# The task
Note every line in the entries that contains the string "agent", and copy it.
BEGIN Dataset content
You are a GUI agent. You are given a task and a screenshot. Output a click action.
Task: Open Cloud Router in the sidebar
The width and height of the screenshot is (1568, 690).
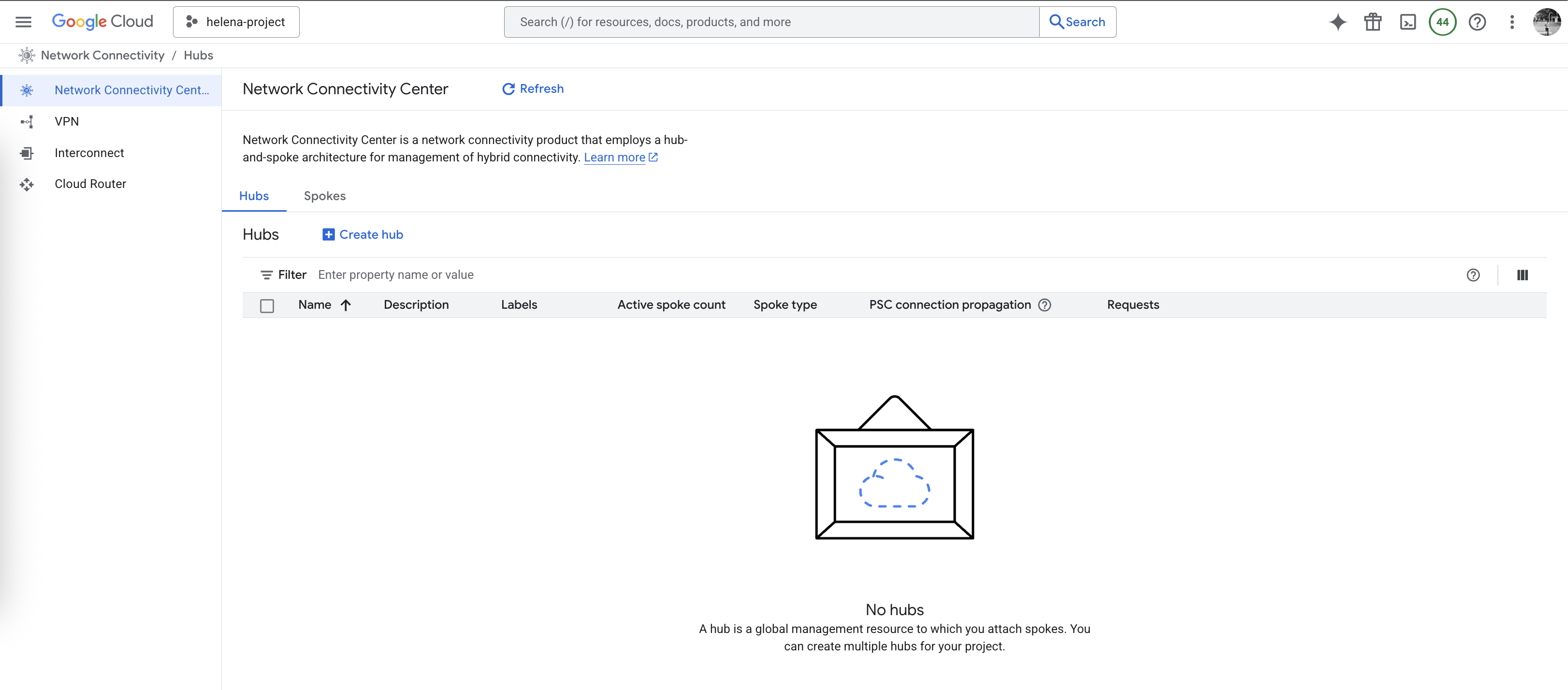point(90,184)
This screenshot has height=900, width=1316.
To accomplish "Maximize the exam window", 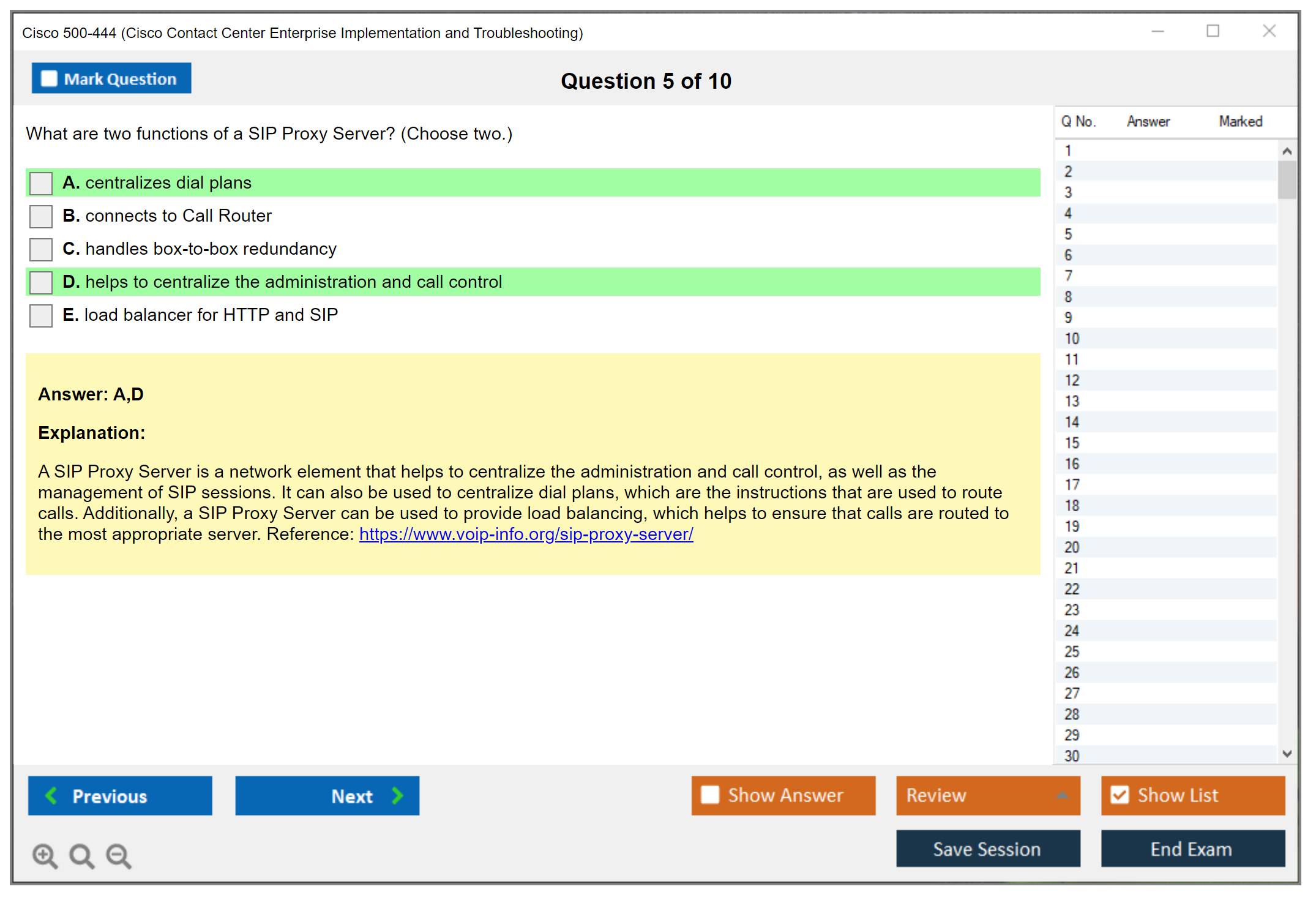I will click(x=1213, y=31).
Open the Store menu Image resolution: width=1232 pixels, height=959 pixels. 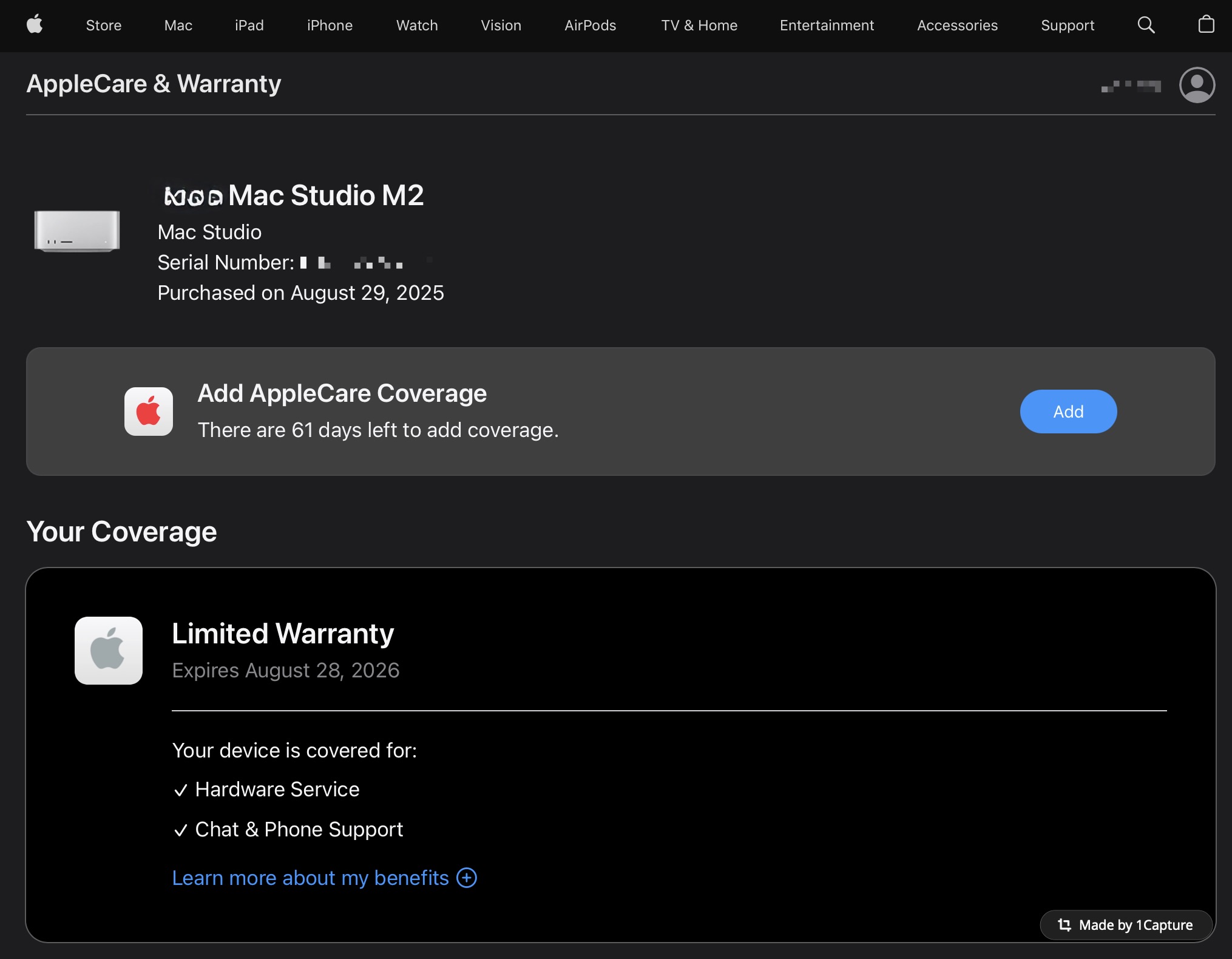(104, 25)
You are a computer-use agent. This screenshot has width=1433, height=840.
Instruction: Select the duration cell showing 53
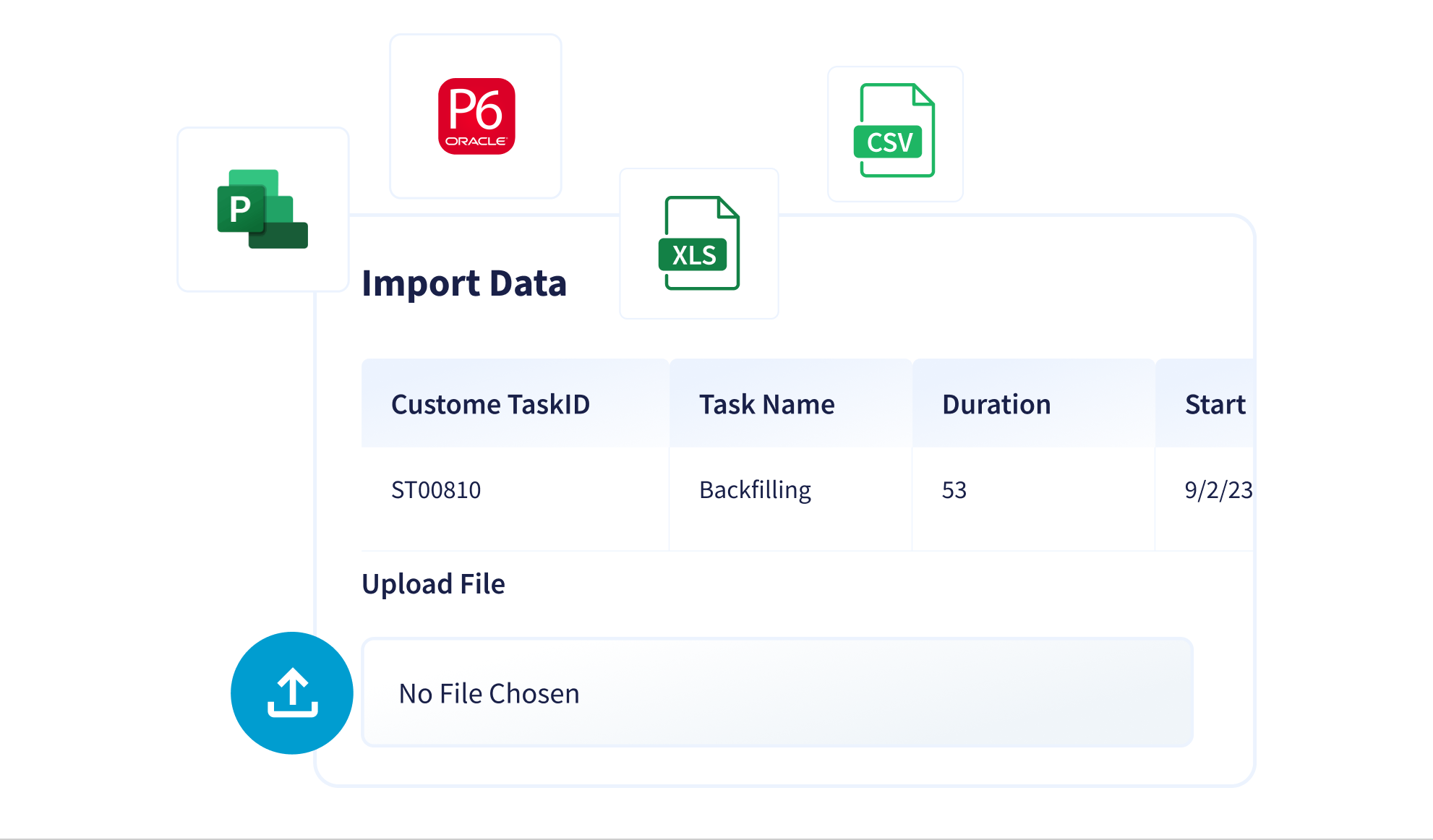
END Dataset content
# Exercise output
You are a GUI agent. You are given a task and a screenshot. Output a click action.
You are a computer-use agent. This screenshot has width=1433, height=840.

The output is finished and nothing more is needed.